DETAILED DESCRIPTION

The following description is not to be taken in a limiting sense, but is made merely for the purpose of describing the general principles of exemplary embodiments. The scope of the invention should be determined with reference to the claims.
Reference throughout this specification to “one embodiment,” “an embodiment,” or similar language means that a particular feature, structure, or characteristic described in connection with the embodiment is included in at least one embodiment of the present invention. Thus, appearances of the phrases “in one embodiment,” “in an embodiment,” and similar language throughout this specification may, but do not necessarily, all refer to the same embodiment.
Furthermore, the described features, structures, or characteristics of the invention may be combined in any suitable manner in one or more embodiments. In the following description, numerous specific details are provided, such as examples of programming, software modules, user selections, network transactions, database queries, database structures, hardware modules, hardware circuits, hardware chips, etc., to provide a thorough understanding of embodiments of the invention. One skilled in the relevant art will recognize, however, that the invention can be practiced without one or more of the specific details, or with other methods, components, materials, and so forth. In other instances, well-known structures, materials, or operations are not shown or described in detail to avoid obscuring aspects of the invention.
In accordance with the present embodiment, a geometric features making up undesirable structure in an image are defined by a predefined geographic shape that permits full view of the background subject matter provided that the background subject matter is viewed from a plurality of positions selected as a function of the predefined geographic shape. For example, in the case of a fence or fence-like structure composed of one or more sets of parallel structures, e.g., vertical posts, and horizontal cross-members, the plurality of positions must include positions (at least two) defined by a linear relationship between the positions that is not parallel to the one or more parallel structures and a distance between positions that is sufficiently far, as a function of the distance between the camera and the background subject matter and the width of the parallel structures, that the full view of the background subject matter is available in a set of images captured at the plurality of positions.
Referring first to FIG. 1, an exemplary image 100 is shown showing esthetically undesirable structure 102, in the form of a fence-like structure, and background subject matter 104 in the form of a lion.
Referring next of FIG. 2, another exemplary image 200 is shown showing the esthetically undesirable structure 102, in the form of the fence-like structure, and the background subject matter 202 in the form of a young athlete.

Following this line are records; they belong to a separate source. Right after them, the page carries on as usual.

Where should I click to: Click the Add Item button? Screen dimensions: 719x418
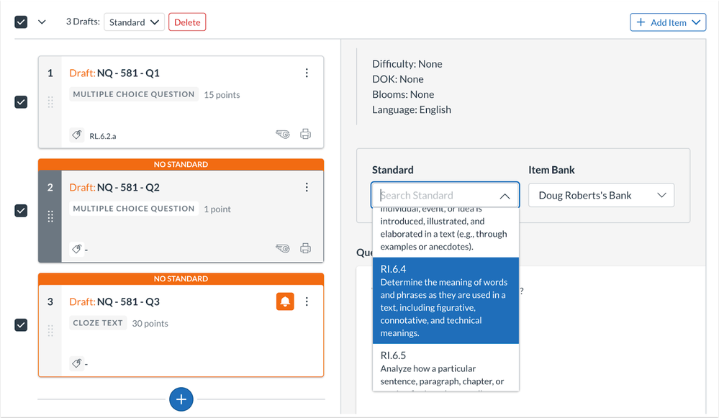(x=667, y=22)
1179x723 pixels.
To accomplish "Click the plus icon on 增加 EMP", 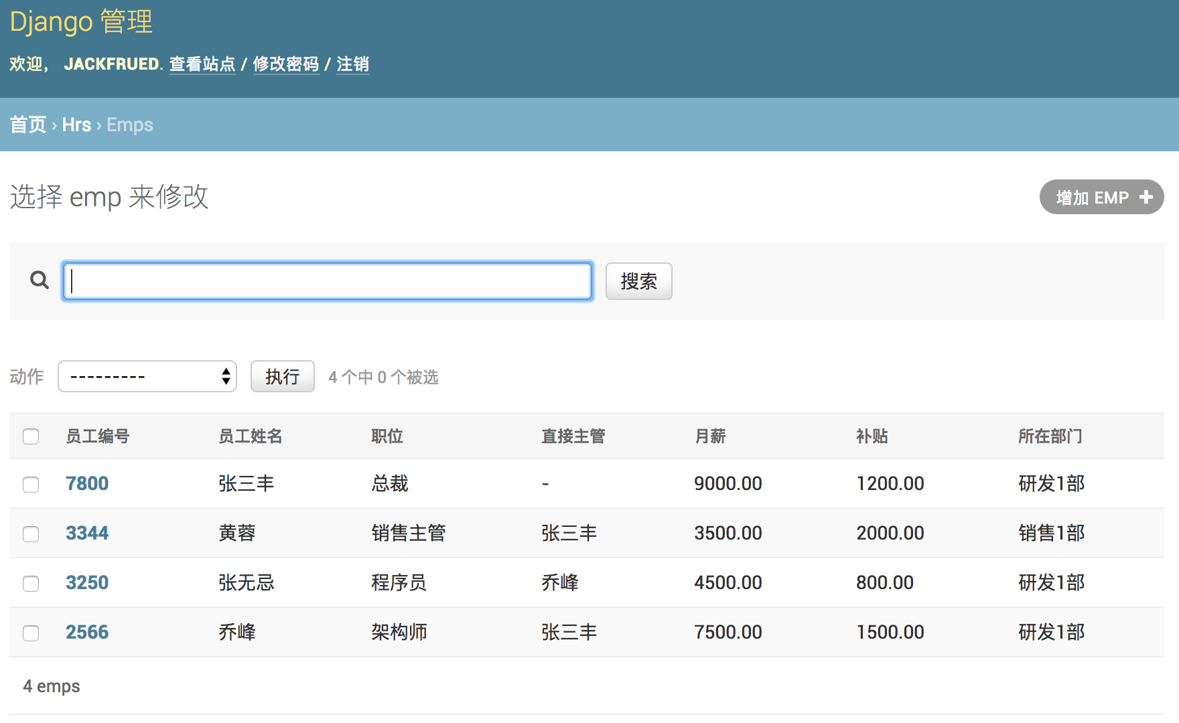I will tap(1146, 197).
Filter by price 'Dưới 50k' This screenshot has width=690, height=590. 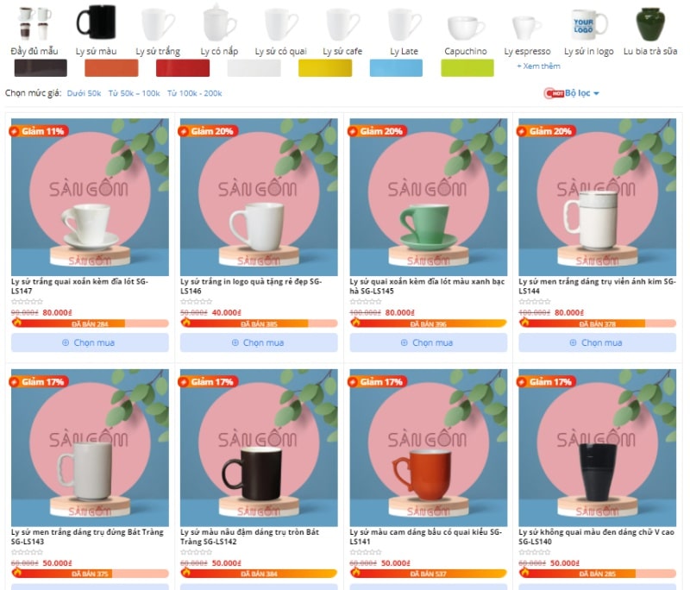[84, 93]
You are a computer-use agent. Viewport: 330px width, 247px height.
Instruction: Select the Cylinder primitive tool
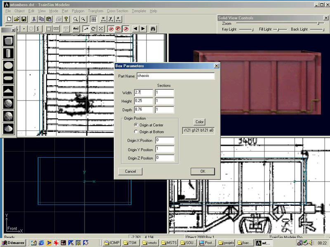[x=9, y=53]
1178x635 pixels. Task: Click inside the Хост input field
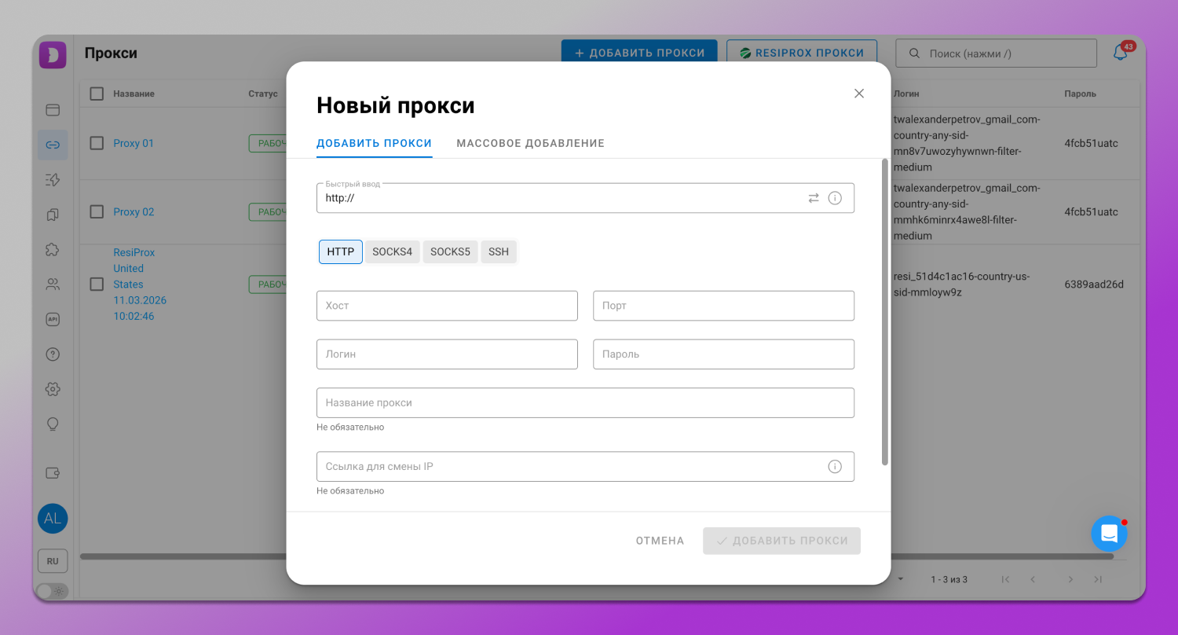[x=447, y=306]
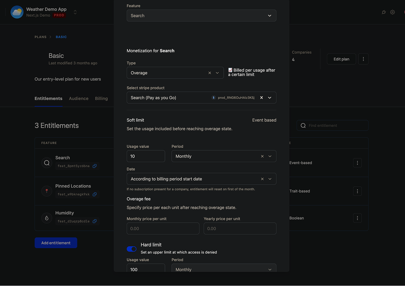Viewport: 405px width, 286px height.
Task: Expand the app environment switcher chevron
Action: click(x=75, y=12)
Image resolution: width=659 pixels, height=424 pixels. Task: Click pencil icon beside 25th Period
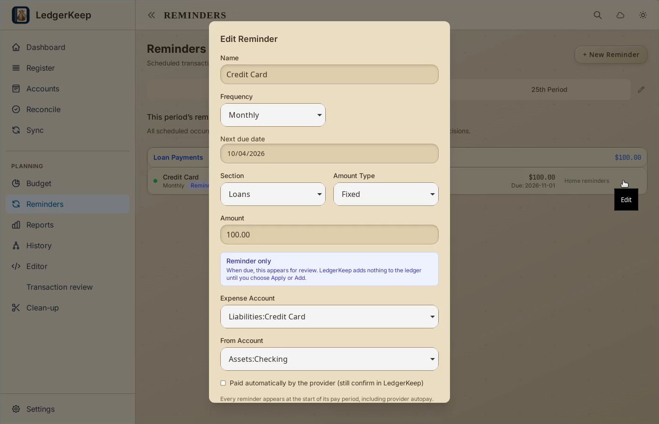click(x=641, y=90)
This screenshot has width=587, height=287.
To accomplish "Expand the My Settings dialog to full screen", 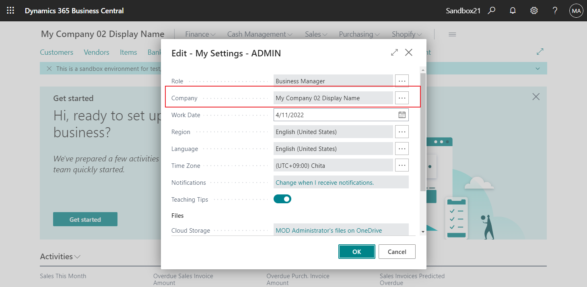I will (x=394, y=52).
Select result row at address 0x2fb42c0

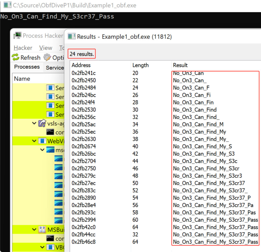[84, 227]
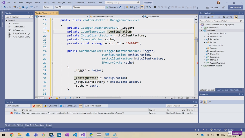Screen dimensions: 245x138
Task: Toggle the 0 Warnings filter button
Action: 51,106
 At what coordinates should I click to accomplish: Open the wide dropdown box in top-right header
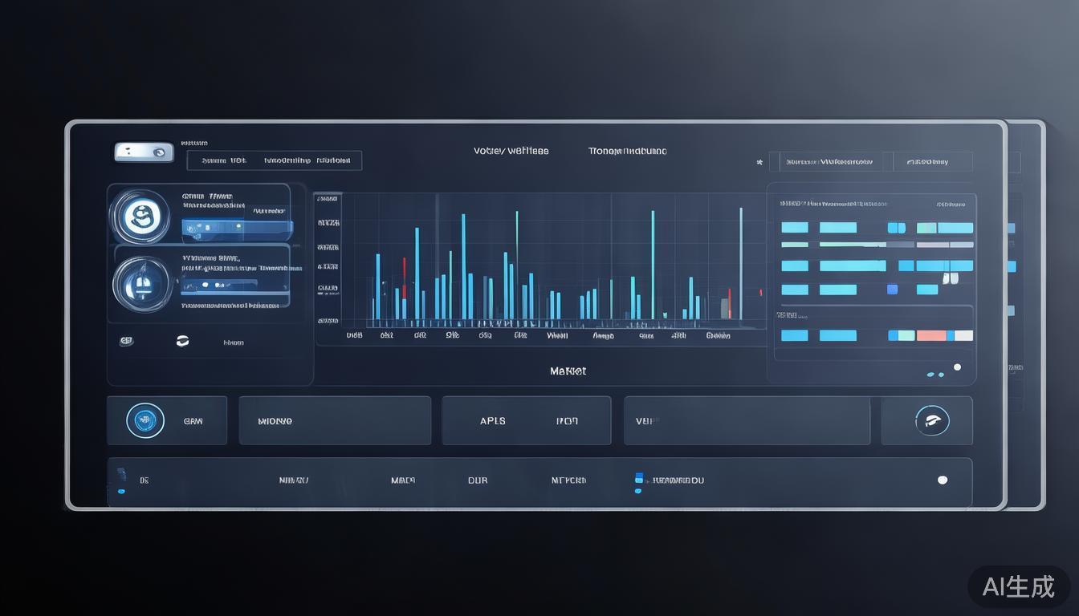coord(831,162)
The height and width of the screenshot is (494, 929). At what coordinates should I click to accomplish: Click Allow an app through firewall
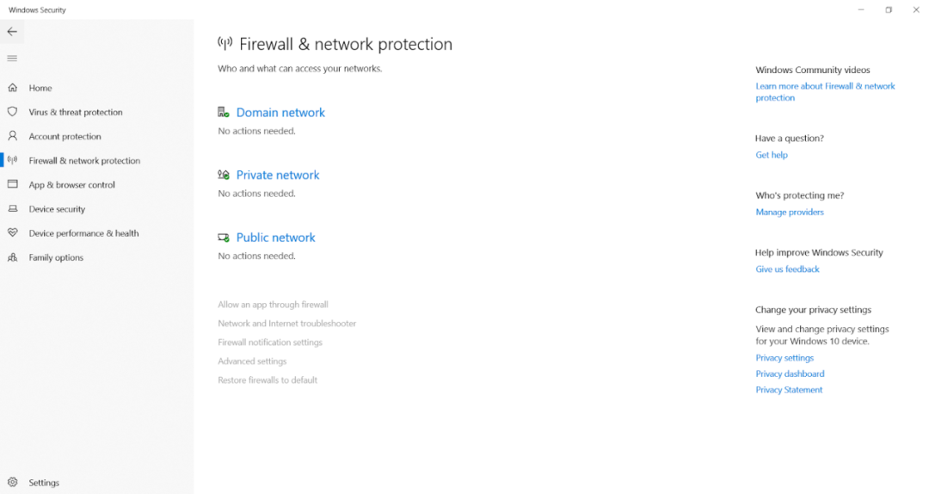click(273, 305)
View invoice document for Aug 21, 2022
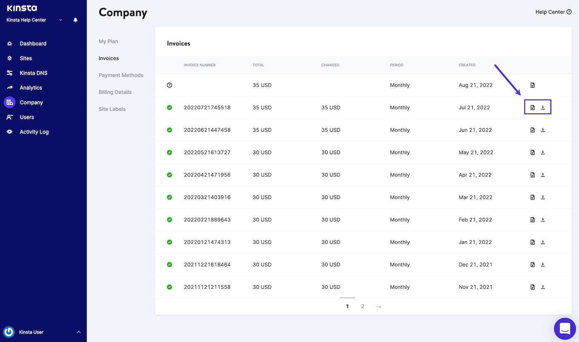This screenshot has width=579, height=342. [533, 85]
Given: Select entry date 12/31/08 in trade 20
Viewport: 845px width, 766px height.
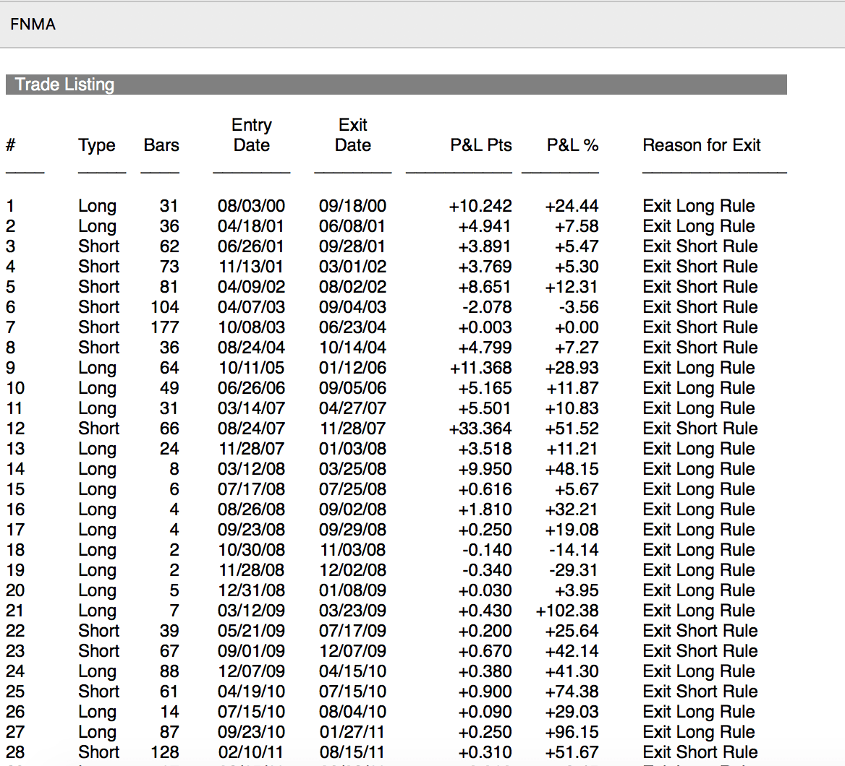Looking at the screenshot, I should pyautogui.click(x=251, y=590).
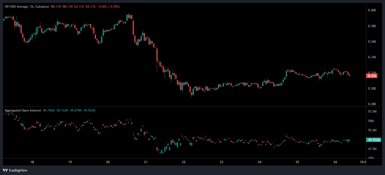Click the Aggregated Open Interest indicator label
Viewport: 385px width, 175px height.
pyautogui.click(x=23, y=110)
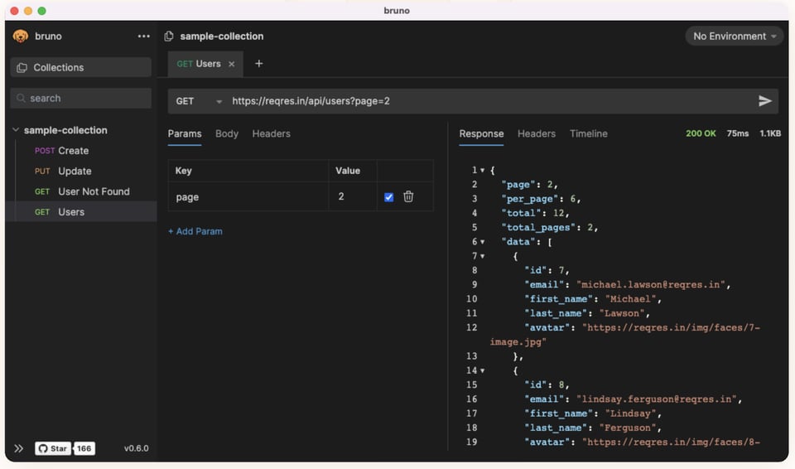Image resolution: width=795 pixels, height=469 pixels.
Task: Send the request with the arrow icon
Action: click(764, 101)
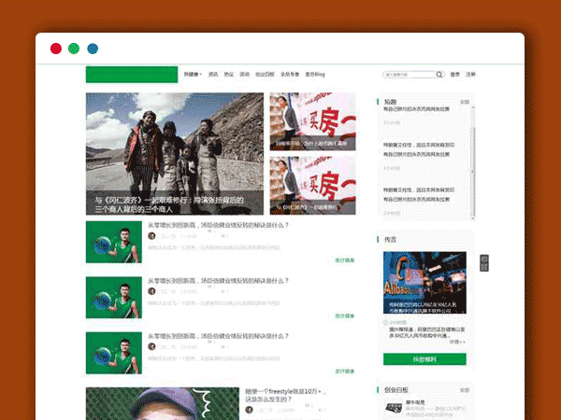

Referring next to FIG. 3, an illustration 300 is shown showing the esthetically undesirable structure 102, in the form of the fence-like structure, and the background subject matter 302 in the form of a rabbit, and further showing a camera 304.
The esthetically undesirable structure 102, is shown, as interposed between the background subject matter 302 and the camera 304.
The camera 304 is shown in a plurality of positions 306, 308, 310, 312, 314, 316, 318.
In operation, the camera 304 is positioned in a first position 308 and directed to (i.e., aimed at) the subject matter 302, with the undesirable structure 102 interposed therein between, so as to take a picture of, i.e., capture an image of, the subject matter 302. A first image is then captured. Next, the camera 304 is moved to a second position 316. A line (not shown) between the first position 308 and the second position 316 is not parallel to any part of the undesirable structure 102. In the case illustrated, this means that the line between the first position 308 and the second position 316 is not parallel to vertical components 320 of the fence, and furthermore, is not parallel to the horizontal components 322 of the fence.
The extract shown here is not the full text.